1. パワーエレクトロニクス分野の材料利用・環境負荷低減技術の研究

  • パワーエレクトロニクス分野の電気機器および電力変換回路では、磁性体およびSi・SiCといった材料が使用されているため、その材料特性を活かした機器、回路を組めば、更なる高効率・環境負荷低減技術の実現が期待できる。
  • そのために、たとえば電気機器の場合だと、材料から電気エネルギー変換技術まで一貫した評価方法を確立すべく、 磁区構造(ミクロ)・多結晶体(メゾ)・電気機器(マクロ)といった磁性体および半導体のマルチスケール解析モデル を構築していき、電気機器そのものの特性向上を図ることを考える。
  • 将来のパワエレ素子といわれているSiC利用の回路技術も同様に展開できる。
  • 得られた成果は、電気自動車のモータおよび風力の発電機に適用展開し、世界最高レベルの高効率機器の試作更には、実機展開(例えば製鐵所内など)を考えている。

2. パワーエレクトロニクス分野の利用技術の研究

  • 電磁気エネルギー制御技術であるパワーエレクトロニクス分野では、モータをはじめとした電気機器応用に留まることなく、材料プロセスおよび電気自動車といった新たな展開が現在進展している。
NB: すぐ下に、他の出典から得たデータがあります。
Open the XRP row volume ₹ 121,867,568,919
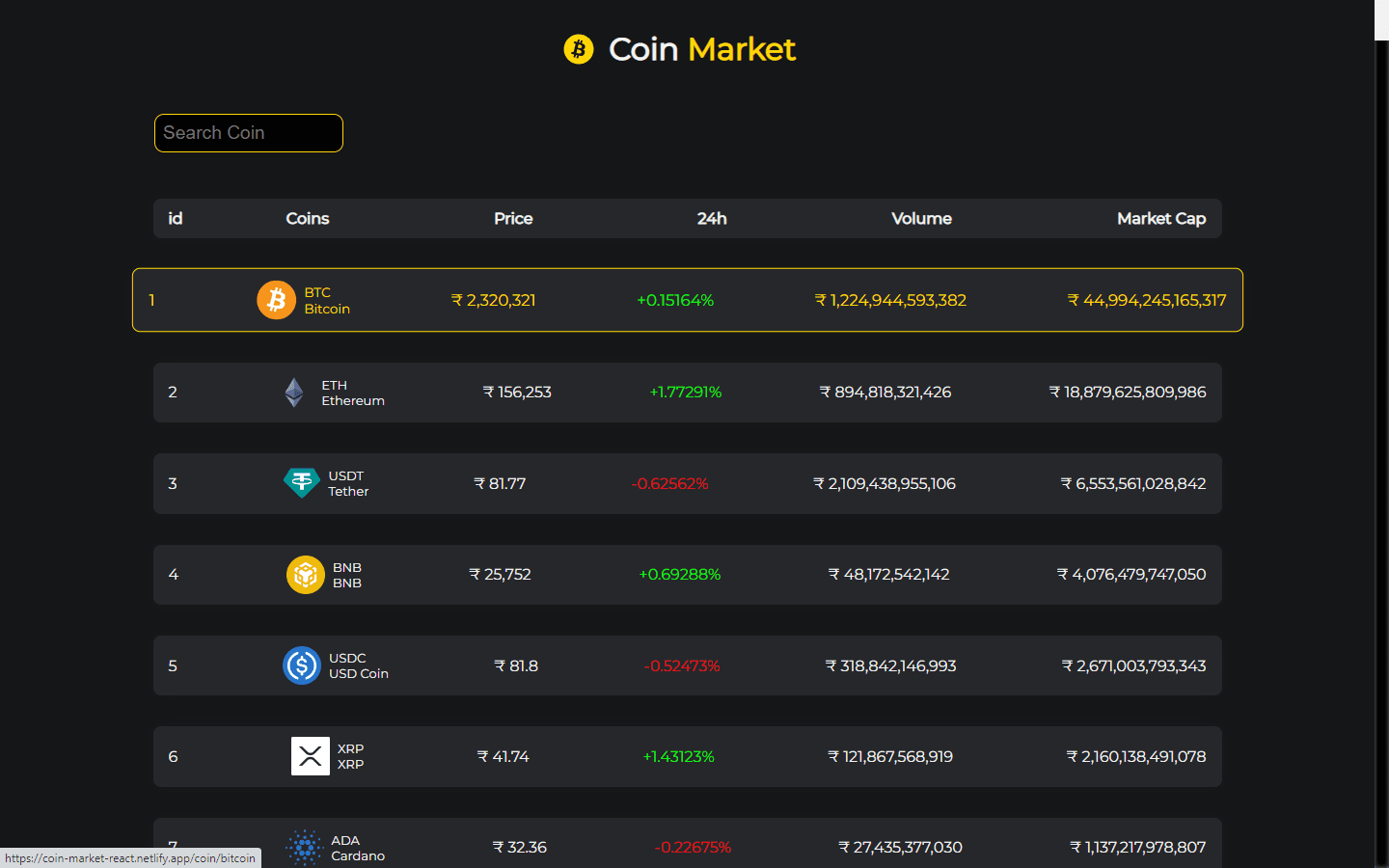The height and width of the screenshot is (868, 1389). tap(890, 757)
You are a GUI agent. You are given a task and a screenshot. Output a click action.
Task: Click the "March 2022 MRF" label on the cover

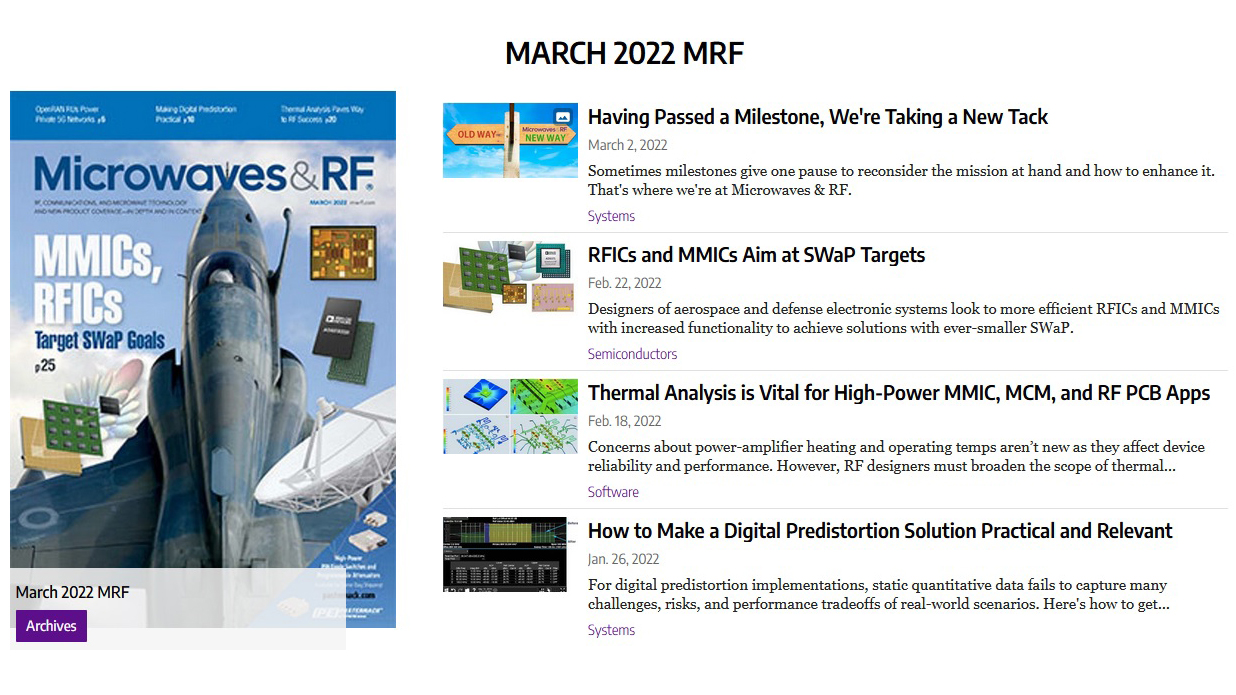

そこでは、適用対象の目的に合わせてエネルギー制御技術を利用すべきであるが、適用対象は、電磁場だけではなく、力学、流動、温度等のいくつかの物理現象から構成されるマルチフィジカルモデルといえる。
  • そこで、電磁・流動・伝熱・凝固・品質・結晶成長を連成解析したマルチフィジカルおよび多剛体力学系の解析モデルを構築し、電磁エネルギー制御の方法を研究・評価する。
  • 得られた成果は、材料プロセスへの展開だけではなく、電気自動車の走行特性評価に使用することを考えている。